Warum hört man _nirgends_ etwas von dem Ding? Ich hab das Internet durchgegoogelt, keine Review, keine Bewertung. Es gibt nicht mal große Händler, die das 300v3a anbieten!
Für 630€ gibts einen Händler, dem man halbwegs trauen kann. Amazon führt momentan gar keins auf! Dabei ist die "Series"-Reihe doch für ihre Wertigkeit bekannt!!

Jetzt die Frage:
Soll ich es riskieren? Ein "unbekanntes" Notebook kaufen, Support-mäßig alleine, kein Wiederverkaufswert, evtl. große unbekannte Probleme.

Was meint ihr?


----------



## Iceananas (18. September 2011)

Bei Amazon ist es sehr wohl gelistet: Samsung 300V3A S02 33,8 cm Notebook: Amazon.de: Computer & Zubehör

Das Ding scheint ein indirekter Nachfolger vom Q330 zu sein, welches wir hier zu Hause auch haben. Es gibt eigentlich kaum was schlechtes zu sagen, außer dass der Display etwas unangemehm für die Augen ist, aber der könnte bei dem neuen 300 Series schon ein anderer sein.

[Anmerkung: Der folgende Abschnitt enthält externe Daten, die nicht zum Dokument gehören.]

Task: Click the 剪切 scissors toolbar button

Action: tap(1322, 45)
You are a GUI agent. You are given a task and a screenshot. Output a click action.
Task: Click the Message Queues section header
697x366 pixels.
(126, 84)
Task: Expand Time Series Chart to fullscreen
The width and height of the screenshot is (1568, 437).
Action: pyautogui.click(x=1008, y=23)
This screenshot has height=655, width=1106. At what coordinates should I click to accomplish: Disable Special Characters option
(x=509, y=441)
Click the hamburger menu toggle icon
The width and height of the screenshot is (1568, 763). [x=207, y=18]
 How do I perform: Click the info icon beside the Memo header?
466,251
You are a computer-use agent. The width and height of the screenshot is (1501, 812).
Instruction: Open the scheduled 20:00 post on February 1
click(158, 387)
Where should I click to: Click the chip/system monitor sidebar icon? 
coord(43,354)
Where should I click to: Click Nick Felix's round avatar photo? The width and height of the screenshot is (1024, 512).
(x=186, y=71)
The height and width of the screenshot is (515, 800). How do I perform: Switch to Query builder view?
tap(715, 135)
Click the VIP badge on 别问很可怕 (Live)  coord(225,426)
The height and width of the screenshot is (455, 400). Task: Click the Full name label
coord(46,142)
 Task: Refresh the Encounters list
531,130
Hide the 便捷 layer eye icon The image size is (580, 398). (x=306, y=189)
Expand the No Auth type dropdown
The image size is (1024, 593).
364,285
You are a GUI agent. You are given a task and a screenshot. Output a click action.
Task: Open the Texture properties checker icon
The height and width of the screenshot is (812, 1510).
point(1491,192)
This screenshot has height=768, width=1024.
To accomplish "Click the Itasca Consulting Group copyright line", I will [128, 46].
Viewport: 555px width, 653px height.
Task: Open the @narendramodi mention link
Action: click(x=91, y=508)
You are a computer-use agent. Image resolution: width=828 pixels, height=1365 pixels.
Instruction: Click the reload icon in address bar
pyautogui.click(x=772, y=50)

Online bestellen gehst du eigentlich ein nicht so großes Risiko ein, du hast ja meistens 14 Tage Zeit das NB bei nichtgefallen wieder zurückzuschicken.


----------



## xqz (19. September 2011)

Ich hab mir jetzt dieses ominöse Ding gekauft... anscheinend bin ich der einzige, der dies bisher je getan hat.  Noch immer hab ich niemanden im gesamten Internet finden können, der das Gerät mal in der Hand hatte!

Ich hoffe trotzdem, dass ich es nicht bitter bereuen werde, wenn ich das Gerät letzendlich doch behalte.. weiß vielleicht jemand, ob bald neue Samsung Laptops kommen, ob die Serie 3 vielleicht ein Flopp ist oder irgendetwas ähnliches??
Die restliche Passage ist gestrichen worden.